=== Given records ===
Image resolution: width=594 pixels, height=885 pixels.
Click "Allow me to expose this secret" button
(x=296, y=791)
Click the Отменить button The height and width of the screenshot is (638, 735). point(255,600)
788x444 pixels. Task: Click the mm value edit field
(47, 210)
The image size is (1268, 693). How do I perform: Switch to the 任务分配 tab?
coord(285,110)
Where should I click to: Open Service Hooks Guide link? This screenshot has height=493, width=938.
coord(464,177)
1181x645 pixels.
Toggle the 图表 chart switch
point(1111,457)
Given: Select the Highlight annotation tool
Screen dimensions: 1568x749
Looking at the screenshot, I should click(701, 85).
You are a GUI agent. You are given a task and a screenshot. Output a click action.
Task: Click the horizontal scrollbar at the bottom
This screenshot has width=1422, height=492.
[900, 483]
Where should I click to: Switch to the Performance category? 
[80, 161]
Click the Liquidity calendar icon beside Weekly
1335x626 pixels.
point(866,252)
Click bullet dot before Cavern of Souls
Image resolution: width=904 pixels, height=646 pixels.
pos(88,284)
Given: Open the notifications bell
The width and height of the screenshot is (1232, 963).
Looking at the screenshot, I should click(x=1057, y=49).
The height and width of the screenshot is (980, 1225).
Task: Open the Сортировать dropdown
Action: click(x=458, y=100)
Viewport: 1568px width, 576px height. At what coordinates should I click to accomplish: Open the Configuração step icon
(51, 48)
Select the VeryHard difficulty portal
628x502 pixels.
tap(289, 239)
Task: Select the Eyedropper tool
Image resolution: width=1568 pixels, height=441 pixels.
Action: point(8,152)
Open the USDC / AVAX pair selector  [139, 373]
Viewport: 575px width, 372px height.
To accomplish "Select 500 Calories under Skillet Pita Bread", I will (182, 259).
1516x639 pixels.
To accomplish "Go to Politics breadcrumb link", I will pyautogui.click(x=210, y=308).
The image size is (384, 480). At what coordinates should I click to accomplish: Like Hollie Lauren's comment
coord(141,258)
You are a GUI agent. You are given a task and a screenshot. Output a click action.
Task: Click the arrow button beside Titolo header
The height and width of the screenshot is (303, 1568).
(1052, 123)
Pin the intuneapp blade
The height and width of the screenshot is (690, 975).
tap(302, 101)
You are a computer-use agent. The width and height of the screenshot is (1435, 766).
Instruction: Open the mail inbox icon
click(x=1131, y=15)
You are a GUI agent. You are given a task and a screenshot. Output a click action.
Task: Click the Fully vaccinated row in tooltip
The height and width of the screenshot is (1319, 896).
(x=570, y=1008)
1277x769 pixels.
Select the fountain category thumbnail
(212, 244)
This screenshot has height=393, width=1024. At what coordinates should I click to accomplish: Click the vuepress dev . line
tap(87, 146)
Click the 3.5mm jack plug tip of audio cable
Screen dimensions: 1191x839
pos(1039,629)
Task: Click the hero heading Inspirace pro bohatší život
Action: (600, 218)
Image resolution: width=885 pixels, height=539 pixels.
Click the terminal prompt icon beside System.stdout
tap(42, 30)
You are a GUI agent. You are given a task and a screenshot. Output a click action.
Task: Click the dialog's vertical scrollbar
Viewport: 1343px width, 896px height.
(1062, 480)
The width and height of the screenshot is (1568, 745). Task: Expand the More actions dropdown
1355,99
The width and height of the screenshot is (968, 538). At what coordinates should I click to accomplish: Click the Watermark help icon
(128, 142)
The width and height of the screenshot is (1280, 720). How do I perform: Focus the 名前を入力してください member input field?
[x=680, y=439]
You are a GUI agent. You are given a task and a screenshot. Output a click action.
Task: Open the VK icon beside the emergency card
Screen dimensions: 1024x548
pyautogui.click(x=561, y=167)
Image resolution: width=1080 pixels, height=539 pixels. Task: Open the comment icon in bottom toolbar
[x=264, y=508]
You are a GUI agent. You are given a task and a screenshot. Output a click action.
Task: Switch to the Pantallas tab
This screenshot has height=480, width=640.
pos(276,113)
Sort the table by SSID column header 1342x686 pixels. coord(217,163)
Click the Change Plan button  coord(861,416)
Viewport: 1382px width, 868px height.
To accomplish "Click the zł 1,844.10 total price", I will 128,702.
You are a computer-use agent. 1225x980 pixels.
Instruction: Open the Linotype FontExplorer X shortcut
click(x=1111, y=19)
===
= Task to carry out =
Rewrite the records from the line containing "Task: Select the Eyedropper tool" through the line containing "will (182, 259).", changing "Eyedropper" to "Brush" and leaving everything else as it is.

= Worked solution =
Task: Select the Brush tool
Image resolution: width=1568 pixels, height=441 pixels.
Action: point(8,152)
Open the USDC / AVAX pair selector  [139, 373]
Viewport: 575px width, 372px height.
To accomplish "Select 500 Calories under Skillet Pita Bread", I will (182, 259).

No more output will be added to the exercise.